Exercise brief →
Recast every line of the material as a Markdown table with the columns No. and Line, numbering the rows and skipping blank lines. Omit the pictures from the table.

Records for locating items:
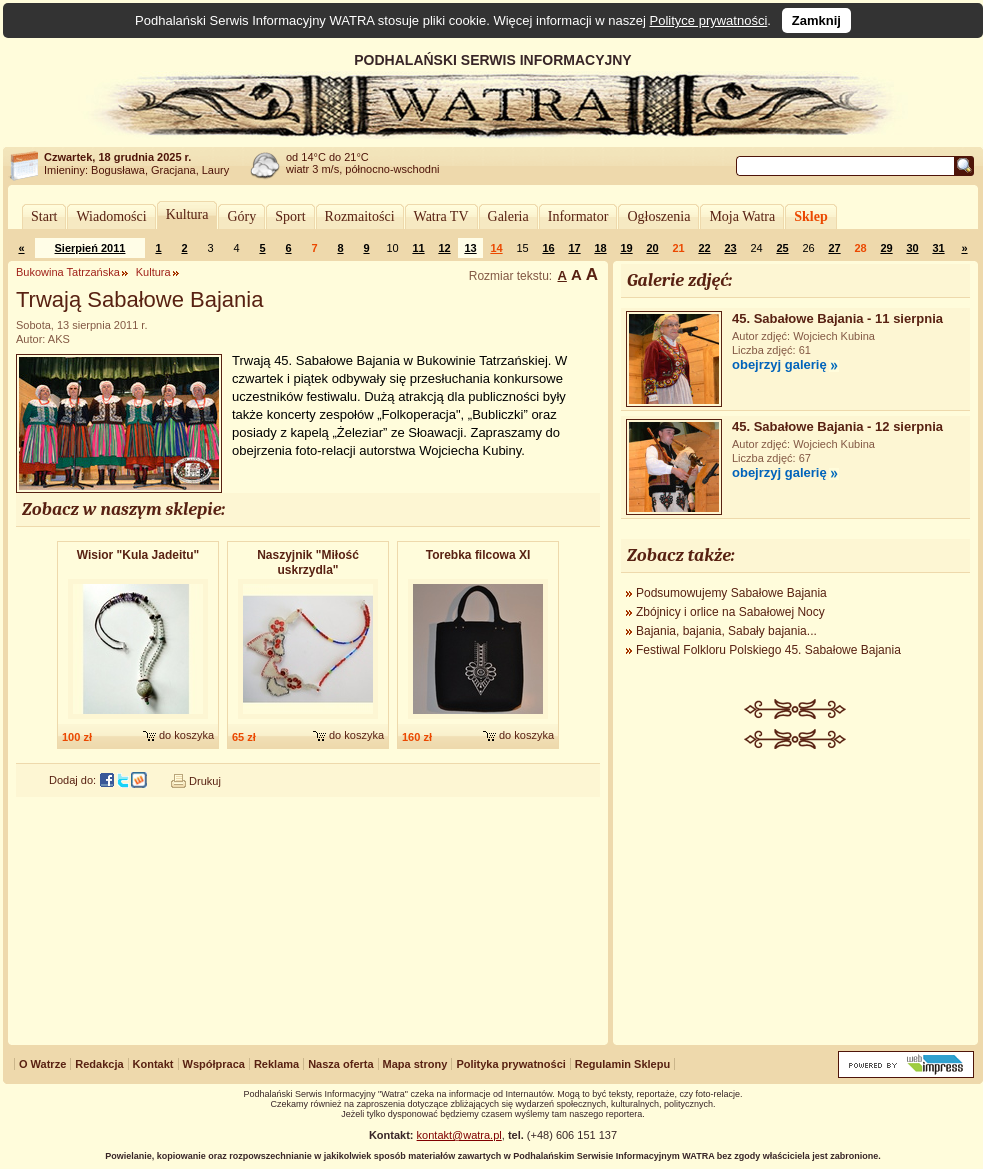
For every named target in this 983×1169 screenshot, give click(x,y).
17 (574, 248)
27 (834, 248)
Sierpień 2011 (90, 248)
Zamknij (816, 20)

Result of this exercise →
| No. | Line |
|---|---|
| 1 | For every named target in this 983×1169 screenshot, give click(x,y). |
| 2 | 17 (574, 248) |
| 3 | 27 (834, 248) |
| 4 | Sierpień 2011 (90, 248) |
| 5 | Zamknij (816, 20) |